Saturday, 6 November 2010

The British beauty (Patricia Roc) who saved Ronald Reagan


Looking at this dish, I wouldn’t want to check out either.

The UK Daily Mail reports that America begins a year of nationwide celebrations in January to commemorate the centenary of the birth of Ronald Reagan, for eight years the 40th President of the United States, and for another eight years before that, 33rd Governor of California.

When Reagan won the presidential election in 1980, he was dismissed by the cynics of Capitol Hill as a political ­lightweight and as an indifferent actor in a series of ­undistinguished B-movies, in one of which, Bedtime For Bonzo, he memorably co-starred with a chimpanzee.

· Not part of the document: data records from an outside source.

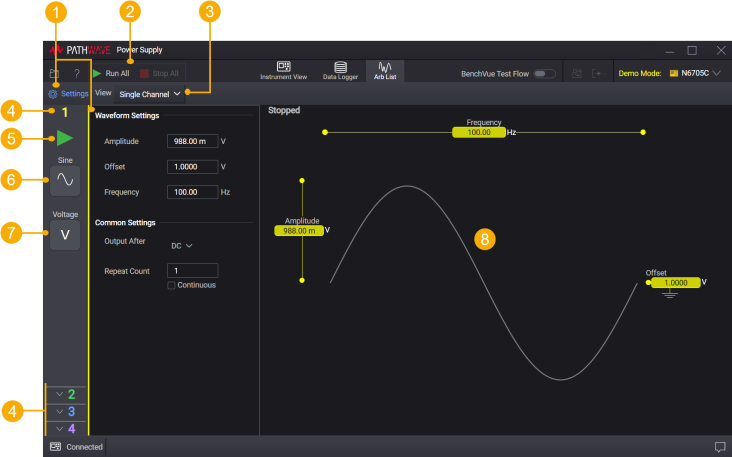This screenshot has width=732, height=457.
Task: Enable the Continuous checkbox
Action: tap(171, 285)
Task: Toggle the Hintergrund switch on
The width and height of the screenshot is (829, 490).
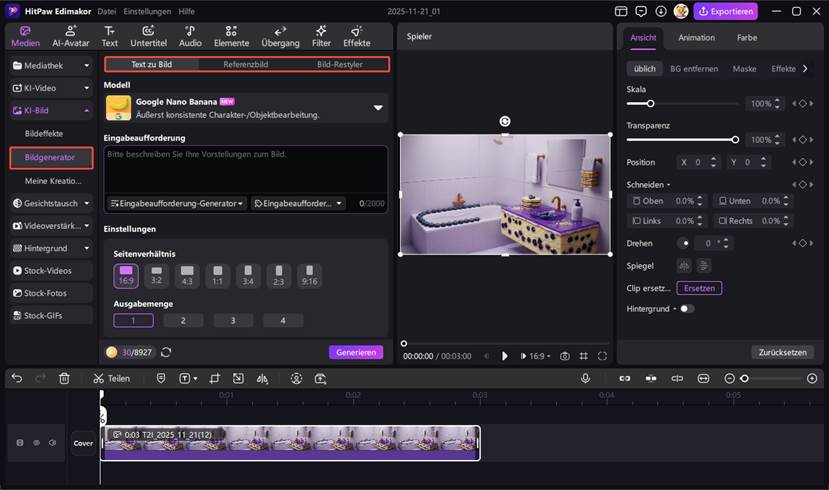Action: tap(686, 309)
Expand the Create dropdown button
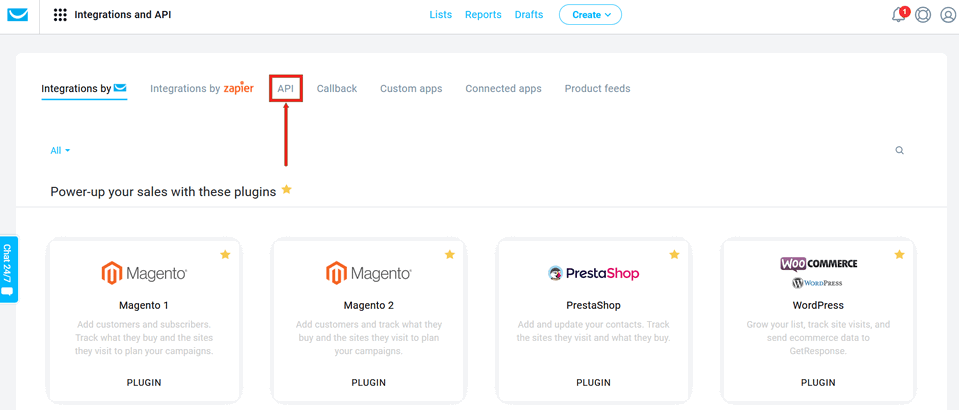This screenshot has height=410, width=959. pyautogui.click(x=590, y=15)
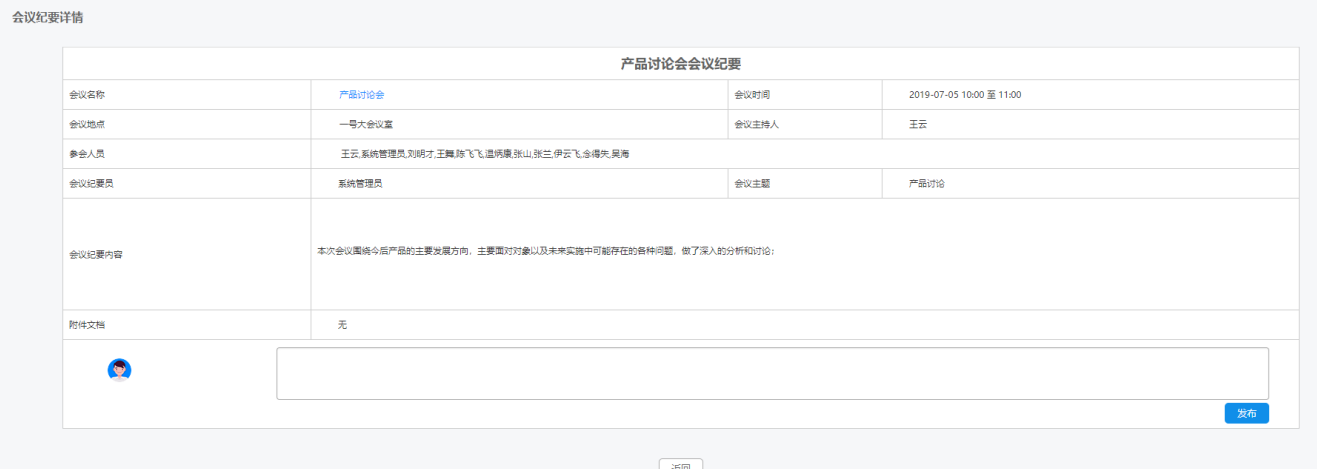Click the meeting minutes content paragraph
The width and height of the screenshot is (1317, 469).
click(546, 251)
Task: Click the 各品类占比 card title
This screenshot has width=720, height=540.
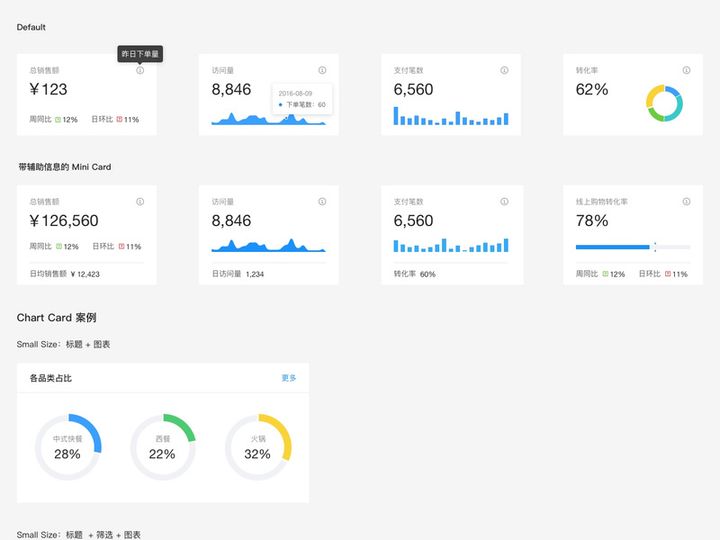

But Reagan’s critics underestimated him both as an actor and politician. Nothing showed this more clearly than the ease with which he trounced incumbent President Jimmy Carter in televised debates, before winning a landslide ­victory by a huge majority of 489 electoral votes to Carter’s 49.

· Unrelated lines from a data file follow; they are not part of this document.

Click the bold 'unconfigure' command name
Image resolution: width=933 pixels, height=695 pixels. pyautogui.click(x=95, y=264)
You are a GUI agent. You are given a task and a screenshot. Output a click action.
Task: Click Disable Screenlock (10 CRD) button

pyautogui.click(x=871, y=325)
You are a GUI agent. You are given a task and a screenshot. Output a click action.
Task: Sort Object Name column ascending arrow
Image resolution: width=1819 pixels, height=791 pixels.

Last year, Reagan’s widow, Nancy, stood at President Barack Obama’s shoulder in the White House to hear him praise her husband as a man who helped ‘to restore a sense of optimism in our country, a spirit that transcended politics’.

Since his death, Reagan has come to be regarded as one of the greatest of all American presidents.
Millions of words have been devoted to his life and legacy. But a new book, by ­British film historian Michael Hodgson, makes startling and dramatic new claims about him.

If they are to be believed, Nancy might never have become Reagan’s wife, and Reagan might not have survived to enter the White House.

In his biography of
Patricia Roc, one of the British cinema’s top box-office stars of the 1940s and 1950s, Hodgson alleges that in 1945, with his first marriage to screen star Jane Wyman in ruins, Reagan suffered a severe nervous breakdown.

This startling fact has never been revealed before, but Hodgson had access to Miss Roc’s private papers and they detail her scandalous affairs with married men — which earned her the name ‘Bed Roc’ within the film industry,

According to Hodgson, it was only Roc’s willingness to have a passionate affair with ­Reagan that prevented him from ­taking his own life — something he was threatening, such was the depth of his depression following the collapse of his marriage.

Their relationship, which began in Hollywood, where Roc was starring in a movie, continued in London while Reagan was ­filming at a British studio.

And Hodgson maintains that if Roc had accepted the newly-divorced Reagan’s subsequent proposal of marriage in 1948, there would have been, in the fullness of time, an English First Lady in the White House.